It had taken him a while to recognize the path and his surroundings as it took about ten minutes for his eyes to adjust to the magical light of the corridors. In the meantime, he walked blindly, guided only by the Auror's wand, pointed between his shoulder blades. They turned right twice, then left once, and then walked for three minutes to the wardroom.
It was at this point that Draco regained his sight, the glare becoming less harsh so he could make out some shapes through the blur of light around him.
Once they arrived, the guard pinned him down on a chair and a cacophony of voices and laughter reached Draco's ears from the shadows. His body cowered at the sound of it.
From there, his daily hell began.
He had never been able to distinguish whose voices they were, or at least he was sure he didn't know them. But there were always five of them. Despite his poor eyesight, he managed to make out their silhouettes. Two of them were rather tall and thin. Another was of medium height, with a chunky build. The last two were smaller, with no other distinguishing characteristics that he could make out.
Draco sat bound in the chair for an hour, counting every second in his head, to try to escape what he was experiencing. He didn't even hear them insulting and mocking him anymore. He was elsewhere. He was counting.
1, 2, 3, 4...
516, 517, 518, 519...
867, 868, 869...
He wished he could do the same with the days. To be able to count them, to list them and to find his way through time. However, he had quickly lost count and without a light to see what he was doing, nor any object to help him, he had been unable to do anything.
He had thought of writing it down somewhere on his body, scratching or hurting himself, but he had not found a place to do so.
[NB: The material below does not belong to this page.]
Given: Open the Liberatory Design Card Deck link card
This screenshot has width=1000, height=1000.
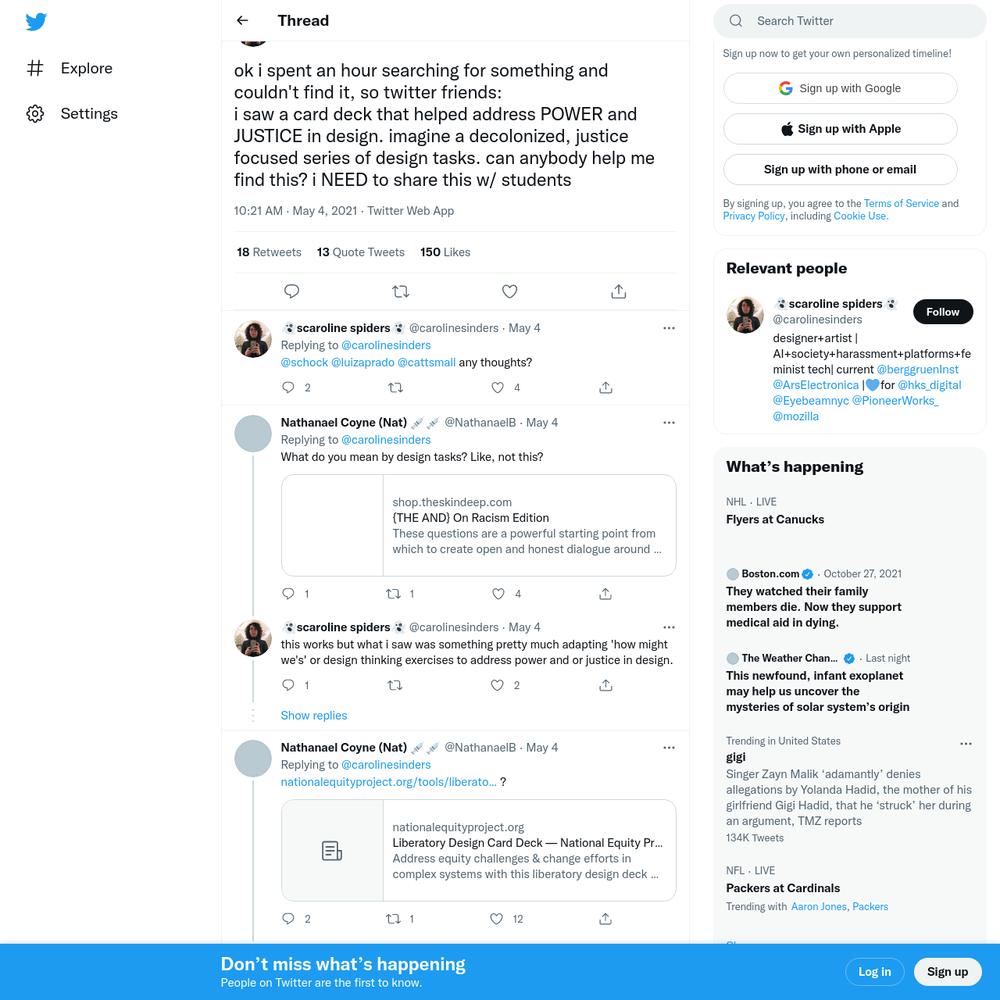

When he returned to his cell, he would lie down on the bone-chilling, sticky stone floor, and fall asleep almost immediately. The nightmares that assailed him afterwards prevented him from sleeping for long so he was never sufficiently rested.
Once awake, he would plunge into the corridors of his mind, struggling to make sure that they would never deteriorate, not like his body. Draco categorised his memories endlessly. The faces of his loved ones, the places he knew, the moments he cherished from his youth... He was afraid to forget. Time didn't exist in Azkaban, but he was determined to remain active every waking hour. He wouldn't let this place take any more of him. He didn't know how many days had passed, or exactly how many he had left.
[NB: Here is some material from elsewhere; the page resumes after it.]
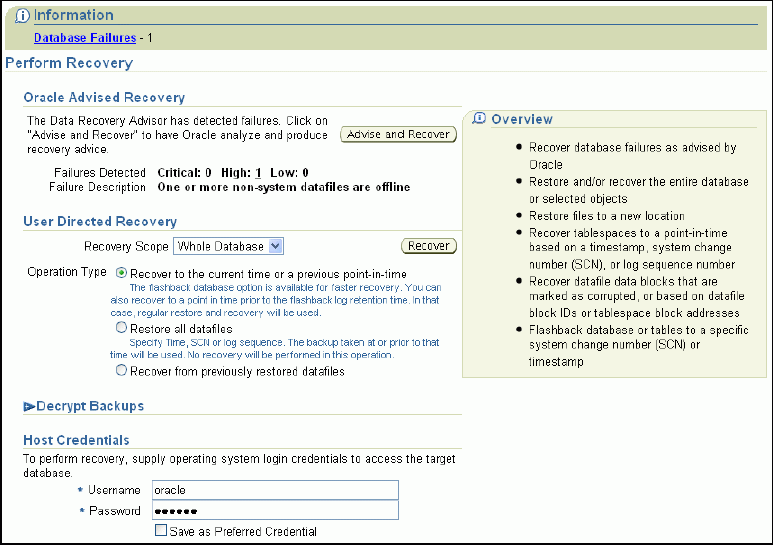
Task: Enable Save as Preferred Credential checkbox
Action: point(161,532)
The one thing he did know was that he would be here for fifteen years.
oOo
The portkey terminal was full of people when Hermione appeared. She stood motionless in the middle of the hall for several moments, trying to control her breathing, before finally moving. She already felt like she was suffocating.
Wizards and witches were scrambling, running, shouting at their children and struggling with their baggage. The announcements for the next portkeys echoed through the hall, voices and footsteps blended together.
Hermione's fingers twitched as she wove headlong through the crowd. Her breathing was ragged and she flinched violently every time she made contact with another person.
She glanced up quickly at regular intervals to check that she was headed in the right direction and to confirm that her destination was getting closer and closer.
Her hearing muffled as she was metres away from the key; the background noise of the great French hall finally started to fade away.
She narrowly avoided a benign spell that came across the room and thought she would faint. She stopped dead in her tracks and struggled to keep from darting for cover. It was a nightmare. There were too many people, and, no matter how much she tried, she couldn't make her racing heart understand that the danger had passed.
She knew she could die at any moment, crushed under the feet of passers-by, or taken over by terrorists. Hermione was vulnerable and she was panicking.
This was a mistake. She was certain of it. She shouldn't have left her house. She should have stayed in Scotland, in her parents' old house. Tucked into her bed, startling at the slightest suspicious noise, but otherwise safe.
Her pulse reverberated throughout her body as the muffled hum in her ears was replaced by a shrill ringing. She clenched her fist around her wand so hard she thought it would snap. She struggled not to hex passers-by who dared to touch her, who might hurt her.
She started as a hand came to rest on her shoulder. Her gaze was contorted with terror when she met the eyes of an elderly woman with a worried look on her face. Hermione stepped back immediately. The woman's lips moved, but Hermione couldn't understand a word she was saying.
She couldn't hear anything. Her head was spinning.
Before she could think of what to do, her feet moved of their own volition and she broke into a run towards the nearest apparition point.
Cries of protest broke through her haze as she carelessly shoved travellers aside, but she didn't stop once to apologise. She was so close. Only a few more steps. A few steps and she would be safe; a few steps and she'd be alone again.
She stretched out her hand and, the moment her fingers passed through the apparition point, she disapparated without waiting for the rest of her.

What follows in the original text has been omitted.